Whenever a line in this data holds the word "screenshot", report that line in full.

─── SOURCE RECORDS

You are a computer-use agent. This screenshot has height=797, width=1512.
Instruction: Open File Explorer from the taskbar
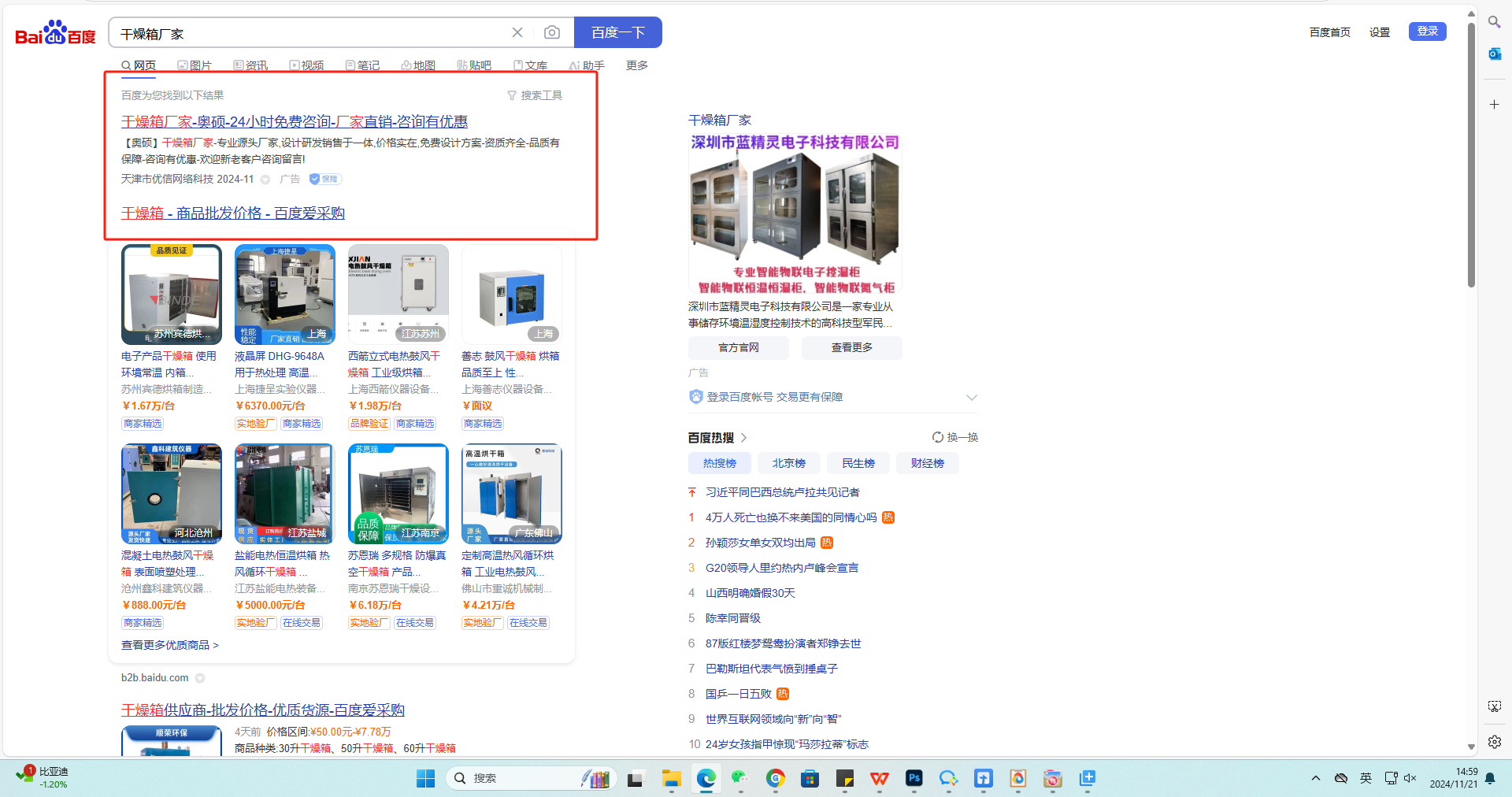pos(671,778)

──────
─── SOURCE RECORDS

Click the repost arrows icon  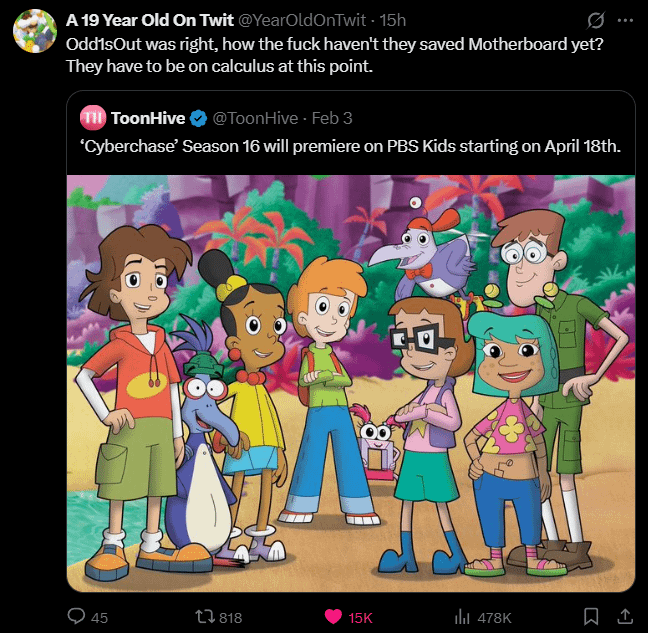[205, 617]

──────
─── SOURCE RECORDS

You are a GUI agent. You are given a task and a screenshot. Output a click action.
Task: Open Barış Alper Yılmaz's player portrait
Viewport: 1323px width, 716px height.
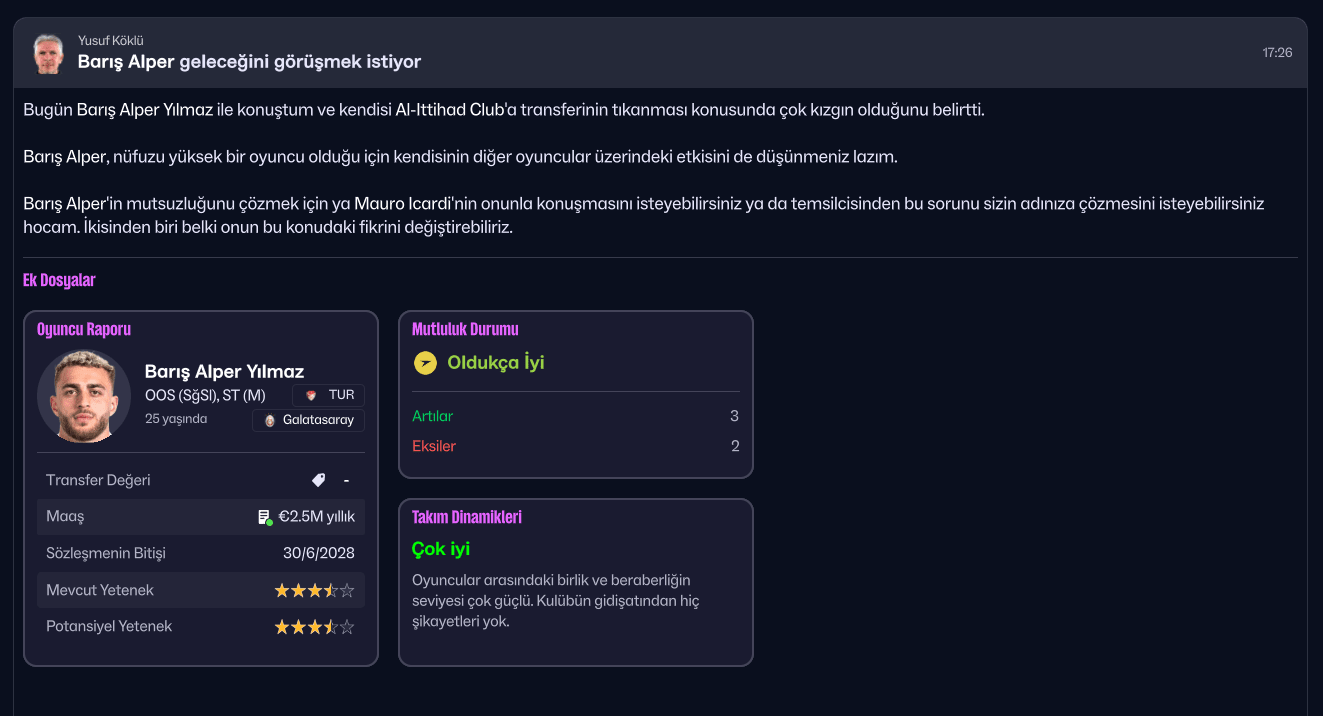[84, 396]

──────

--- OUTPUT FOR THIS TASK ---
You are a computer-use agent. This screenshot has height=797, width=1512.
You are a GUI agent. You are given a task and a screenshot. Output a click action.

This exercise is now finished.